More than 29,300 exploit attempts have been blocked against a critical WordPress plugin flaw tracked as CVE-2026-3300, according to telemetry published by Wordfence.
CVE-2026-3300: how a calculation feature became a remote code execution hole
The vulnerability lies in the Calculation add-on of the Everest Forms Pro plugin for WordPress. The add-on runs a form’s calculation formula through PHP’s eval() function after concatenating submitted field values into the PHP string. Because sanitize_text_field() does not escape single quotes, an attacker can include a single quote in a submitted value, break out of the wrapping string and inject PHP code that eval() then executes. The result is unauthenticated remote code execution that can let an attacker run PHP on the target server and take over the site.
Only forms that have the “Complex Calculation” feature switched on are exposed. On those forms, any text, email, URL, select or radio field can be used as the injection entry point.
Scope: Everest Forms Pro versions, installations, and the patch
The flaw affects every release of Everest Forms Pro up to and including 1.9.12 and carries a CVSS score of 9.8. Everest Forms Pro is a commercial form builder from developer WPEverest with roughly 4,000 active installations. WPEverest issued a patch in version 1.9.13; administrators running earlier builds remain exposed and have been urged to update without delay. The bug was reported to Wordfence’s bug bounty program by a researcher using the handle h0xilo.
Active exploitation: Wordfence telemetry and observable indicators
Wordfence reported that active exploitation began on April 13, 2026, about two weeks after the vulnerability’s public disclosure. Its firewall has blocked more than 29,300 exploit attempts in total. A single-day surge on May 16 accounted for over 17,900 blocked attempts.
Wordfence identified a leading payload that attempted to register an administrator account named “diksimarina.” The company pointed defenders to a small set of observable indicators to help identify compromise or attempted exploitation:
- An administrator account using the name "diksimarina"
- The email address diksimarina@gmail.com
- Requests originating from 202.56.2.126, which was the source of more than 26,300 blocked attempts
Potential impact: what successful exploitation allows
Because the vulnerability allows attackers to execute arbitrary PHP, successful exploitation can create rogue administrator accounts, plant webshells and open further footholds on compromised servers. Wordfence’s analysis emphasizes that the flaw enables attackers to take over vulnerable sites rather than merely deface them.

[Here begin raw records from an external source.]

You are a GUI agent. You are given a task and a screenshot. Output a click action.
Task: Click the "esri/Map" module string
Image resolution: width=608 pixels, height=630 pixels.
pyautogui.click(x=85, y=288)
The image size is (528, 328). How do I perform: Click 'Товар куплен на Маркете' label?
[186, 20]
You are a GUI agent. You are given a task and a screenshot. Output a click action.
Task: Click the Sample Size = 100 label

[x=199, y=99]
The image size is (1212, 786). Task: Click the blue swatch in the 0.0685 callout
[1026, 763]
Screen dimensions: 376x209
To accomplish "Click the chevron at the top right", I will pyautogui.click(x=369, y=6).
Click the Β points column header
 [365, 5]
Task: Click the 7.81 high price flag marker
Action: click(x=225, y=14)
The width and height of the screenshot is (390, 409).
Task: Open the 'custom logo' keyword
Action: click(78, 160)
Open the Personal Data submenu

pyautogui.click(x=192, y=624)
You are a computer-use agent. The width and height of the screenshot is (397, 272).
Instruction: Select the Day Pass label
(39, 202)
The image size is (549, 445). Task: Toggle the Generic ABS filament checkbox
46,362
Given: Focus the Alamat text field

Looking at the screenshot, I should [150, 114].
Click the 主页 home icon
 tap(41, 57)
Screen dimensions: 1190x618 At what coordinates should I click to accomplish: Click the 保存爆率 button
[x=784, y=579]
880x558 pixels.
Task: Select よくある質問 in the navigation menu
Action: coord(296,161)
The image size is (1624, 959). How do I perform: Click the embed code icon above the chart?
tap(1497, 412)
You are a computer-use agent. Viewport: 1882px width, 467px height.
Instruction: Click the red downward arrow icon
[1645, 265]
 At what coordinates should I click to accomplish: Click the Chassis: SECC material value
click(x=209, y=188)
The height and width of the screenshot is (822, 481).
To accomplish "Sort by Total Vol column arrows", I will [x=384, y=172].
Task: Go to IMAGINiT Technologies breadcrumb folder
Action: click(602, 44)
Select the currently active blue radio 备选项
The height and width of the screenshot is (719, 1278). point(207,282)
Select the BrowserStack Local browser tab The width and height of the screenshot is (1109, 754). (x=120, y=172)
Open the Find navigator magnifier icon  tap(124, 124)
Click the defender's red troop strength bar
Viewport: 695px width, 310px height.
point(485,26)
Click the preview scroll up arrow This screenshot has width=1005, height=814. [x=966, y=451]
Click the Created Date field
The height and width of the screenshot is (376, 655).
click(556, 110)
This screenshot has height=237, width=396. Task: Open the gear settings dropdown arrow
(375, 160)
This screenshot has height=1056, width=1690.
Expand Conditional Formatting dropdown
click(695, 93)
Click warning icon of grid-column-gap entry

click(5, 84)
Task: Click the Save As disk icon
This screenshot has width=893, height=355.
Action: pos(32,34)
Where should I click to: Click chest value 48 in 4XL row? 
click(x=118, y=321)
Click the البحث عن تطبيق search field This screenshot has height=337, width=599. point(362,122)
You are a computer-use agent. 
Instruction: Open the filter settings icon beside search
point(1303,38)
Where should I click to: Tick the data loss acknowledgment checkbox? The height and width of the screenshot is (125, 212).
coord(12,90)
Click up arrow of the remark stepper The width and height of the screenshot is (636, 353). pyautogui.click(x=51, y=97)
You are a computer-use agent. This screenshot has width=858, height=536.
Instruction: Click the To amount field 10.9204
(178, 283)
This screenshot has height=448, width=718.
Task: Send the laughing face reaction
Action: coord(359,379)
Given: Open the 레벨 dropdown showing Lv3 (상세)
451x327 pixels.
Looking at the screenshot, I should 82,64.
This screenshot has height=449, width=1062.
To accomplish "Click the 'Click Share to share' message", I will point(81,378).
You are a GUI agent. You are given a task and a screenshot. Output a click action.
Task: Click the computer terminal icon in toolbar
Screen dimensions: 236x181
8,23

What this means for technologists, affected enterprises, and security teams
- Technologists and security teams: Sites using Everest Forms Pro should update to version 1.9.13 immediately; only forms with the "Complex Calculation" feature are vulnerable, so review and temporarily disable that feature where feasible until patched.
- Affected enterprises and procurement leaders: The plugin is a commercial product with roughly 4,000 active installations—confirm whether your catalogs include Everest Forms Pro and require proof of the 1.9.13 update for hosted sites and managed WordPress environments.
- Defenders and incident responders: Because Wordfence telemetry shows automated, high-volume exploitation attempts and a repeated payload attempting to add an administrator named "diksimarina," review recent logs for the named account, the diksimarina@gmail.com address and requests from 202.56.2.126; consider those indicators when triaging alerts.
The narrow technical root—unsanitized single quotes concatenated into an eval() call—made the problem both simple to explain and high risk in practice. WPEverest has released a fix in 1.9.13 and administrators have been urged to update; the rapid, high-volume exploitation reported by Wordfence illustrates how quickly an exploit can be weaponized once a reliable injection path is public. Administrators who have not yet updated must weigh the near-term risk of automated takeover attempts against the steps required to patch and validate their sites.